Species id	Species name	Short name	Common name	Species specific database	Example of species specific ID	Website
7165	Anopheles gambiae	ag	Mosquito	vectorBase	AGAP012829	https://vectorbase.org/
7227	Drosophila melanogaster	dm	Fly	FlyBase	FBgn0260768	https://flybase.org/
7955	Danio rerio	dr	Zebrafish	ZFIN	ZDB-GENE-010525-1	https://zfin.org/
9606	Homo sapiens	hs	Human	HGNC	10604	https://www.genenames.org/
10090	Mus musculus	mm	Mouse	MGI	1196256	https://www.informatics.jax.org/

Since enrichment is computationally intensive process, we separated the process of geneid mapping and enrichment. We suggest user using gene id mapping page first to map gene identifiers to the same version of gene identifiers used by DRscDB. This is particularly important if FBgns are used (FlyBase gene identifiers).
User has the option to filter out datasets by tissue and species.
User has the option to select the number of top marker genes (default is top 100)

2.) Result page

The enrichment result is summarized in a table which displays the information about the enriched gene sets as well as the enrichment statistics such as the fold enrichment, p values and adjusted p values and the overlapping genes. User has the option to filter the result by different P value cut-off. This table can be sorted by different parameters eg. fold change, P value, adjusted P value and can be exported.
User has the option to view detailed info about each gene set by clicking on the gene set name. Both the full list of marker genes as well as the overlapping genes are displayed.
Bar graph is used to visualized the enrichment result. User has the option to customize the bar graph by selecting a subset of gene sets, showing different parameters (eg. fold change, p value) as well as using different color scheme. The image of bar graph can be exported.
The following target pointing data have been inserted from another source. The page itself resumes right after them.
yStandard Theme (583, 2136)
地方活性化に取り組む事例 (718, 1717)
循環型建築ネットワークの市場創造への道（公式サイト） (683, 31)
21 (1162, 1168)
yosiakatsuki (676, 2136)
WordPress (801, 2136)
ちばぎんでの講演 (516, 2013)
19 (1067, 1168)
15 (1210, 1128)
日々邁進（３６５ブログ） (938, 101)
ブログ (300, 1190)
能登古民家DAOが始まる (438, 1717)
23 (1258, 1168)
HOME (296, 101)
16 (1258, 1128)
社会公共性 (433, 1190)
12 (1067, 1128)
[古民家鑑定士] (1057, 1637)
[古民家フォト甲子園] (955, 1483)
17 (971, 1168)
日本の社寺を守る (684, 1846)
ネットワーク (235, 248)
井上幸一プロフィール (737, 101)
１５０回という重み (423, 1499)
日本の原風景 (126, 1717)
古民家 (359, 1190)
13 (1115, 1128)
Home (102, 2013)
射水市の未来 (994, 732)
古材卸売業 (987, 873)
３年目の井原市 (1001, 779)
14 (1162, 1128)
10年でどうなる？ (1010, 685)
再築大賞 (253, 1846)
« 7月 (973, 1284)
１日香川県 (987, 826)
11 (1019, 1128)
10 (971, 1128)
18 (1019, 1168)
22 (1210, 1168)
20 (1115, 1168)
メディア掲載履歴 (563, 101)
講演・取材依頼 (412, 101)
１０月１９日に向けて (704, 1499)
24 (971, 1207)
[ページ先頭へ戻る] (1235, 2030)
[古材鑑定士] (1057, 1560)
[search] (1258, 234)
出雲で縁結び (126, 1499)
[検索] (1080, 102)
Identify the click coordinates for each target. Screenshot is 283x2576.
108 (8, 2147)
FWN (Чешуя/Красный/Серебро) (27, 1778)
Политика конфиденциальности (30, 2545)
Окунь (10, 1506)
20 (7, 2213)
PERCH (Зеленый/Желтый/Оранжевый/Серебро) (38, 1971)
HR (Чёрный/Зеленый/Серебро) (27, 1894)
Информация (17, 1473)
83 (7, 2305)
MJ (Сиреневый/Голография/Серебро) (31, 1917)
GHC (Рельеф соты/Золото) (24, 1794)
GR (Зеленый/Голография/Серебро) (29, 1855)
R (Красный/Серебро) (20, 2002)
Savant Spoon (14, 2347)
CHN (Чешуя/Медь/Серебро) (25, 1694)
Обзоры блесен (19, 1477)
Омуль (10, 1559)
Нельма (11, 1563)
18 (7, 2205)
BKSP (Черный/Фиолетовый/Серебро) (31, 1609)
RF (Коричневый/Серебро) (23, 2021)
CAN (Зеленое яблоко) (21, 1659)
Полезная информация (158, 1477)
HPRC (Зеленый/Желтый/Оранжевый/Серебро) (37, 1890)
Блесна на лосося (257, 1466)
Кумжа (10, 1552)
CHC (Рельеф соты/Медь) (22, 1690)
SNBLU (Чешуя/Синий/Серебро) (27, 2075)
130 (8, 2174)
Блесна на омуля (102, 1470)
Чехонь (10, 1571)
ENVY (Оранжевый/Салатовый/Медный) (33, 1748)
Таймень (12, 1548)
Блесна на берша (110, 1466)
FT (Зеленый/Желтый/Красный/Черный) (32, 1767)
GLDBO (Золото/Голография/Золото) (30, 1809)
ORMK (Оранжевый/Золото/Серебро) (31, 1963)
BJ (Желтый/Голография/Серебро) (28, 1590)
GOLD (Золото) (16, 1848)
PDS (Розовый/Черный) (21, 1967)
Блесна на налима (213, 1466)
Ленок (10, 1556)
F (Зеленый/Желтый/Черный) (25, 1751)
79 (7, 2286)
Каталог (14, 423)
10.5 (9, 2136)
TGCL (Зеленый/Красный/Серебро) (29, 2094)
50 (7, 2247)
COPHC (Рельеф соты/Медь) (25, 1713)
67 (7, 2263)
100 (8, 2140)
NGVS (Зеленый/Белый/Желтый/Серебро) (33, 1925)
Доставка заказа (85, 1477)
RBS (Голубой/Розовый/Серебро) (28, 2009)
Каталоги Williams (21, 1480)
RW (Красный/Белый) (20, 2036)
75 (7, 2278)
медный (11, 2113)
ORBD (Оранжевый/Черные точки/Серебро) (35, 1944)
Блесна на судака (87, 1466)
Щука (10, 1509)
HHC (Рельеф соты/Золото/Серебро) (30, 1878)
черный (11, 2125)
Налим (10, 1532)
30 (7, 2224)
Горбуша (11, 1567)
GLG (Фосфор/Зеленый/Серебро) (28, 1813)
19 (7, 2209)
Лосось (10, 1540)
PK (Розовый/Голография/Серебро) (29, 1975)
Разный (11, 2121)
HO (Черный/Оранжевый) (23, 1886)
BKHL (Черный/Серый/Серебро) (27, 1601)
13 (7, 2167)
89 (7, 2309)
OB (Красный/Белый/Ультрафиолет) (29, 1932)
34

Use Case 3 – Multiple Gene Lists Enrichment

1.) Landing page:

User can analyze multiple gene lists together eg. marker genes of each cluster from newly obtained single-cell RNA-seq dataset to compare to a relevant dataset and assign cell types based on existing dataset. User might also compare the markers from one dataset, for example, the markers of blood cells from “A single-cell survey of Drosophila blood” (pubmed_ID =32396065) with the markers from a similar study “Single-cell transcriptome maps of myeloid blood cell lineages in Drosophila” (pubmed_id =32900993) to validate data reproducibility. In addition, if user does this type of analysis across the dataset from a different species, the result can facilitate the discovery of evolutionarily conserved transcriptomic architecture.
User needs to format the information into two columns separated by “,” or tab with the 1st column for group name (eg. cluster name of a scRNA-seq dataset) while the 2nd column for gene identifiers. The species and the type of gene identifiers of the input need to be specified. An example of input is provided at the landing page.
User has the option to select the number of top marker genes.
User needs to select the publication.

2.) Result page:

The enrichment result comparing all input gene lists (eg. 17 lists) with the marker genes of all the clusters (eg. 10 clusters) from selected publication is summarized in a table format (17x10) displaying the enrichment P values and fold enrichment values.
User has the option to visualize the result by heatmap or dot plot, which can be exported and can be customized by selecting different parameters (1log10 P value, fold enrichment, percent overlapping genes) and by adjusting the order of rows/columns.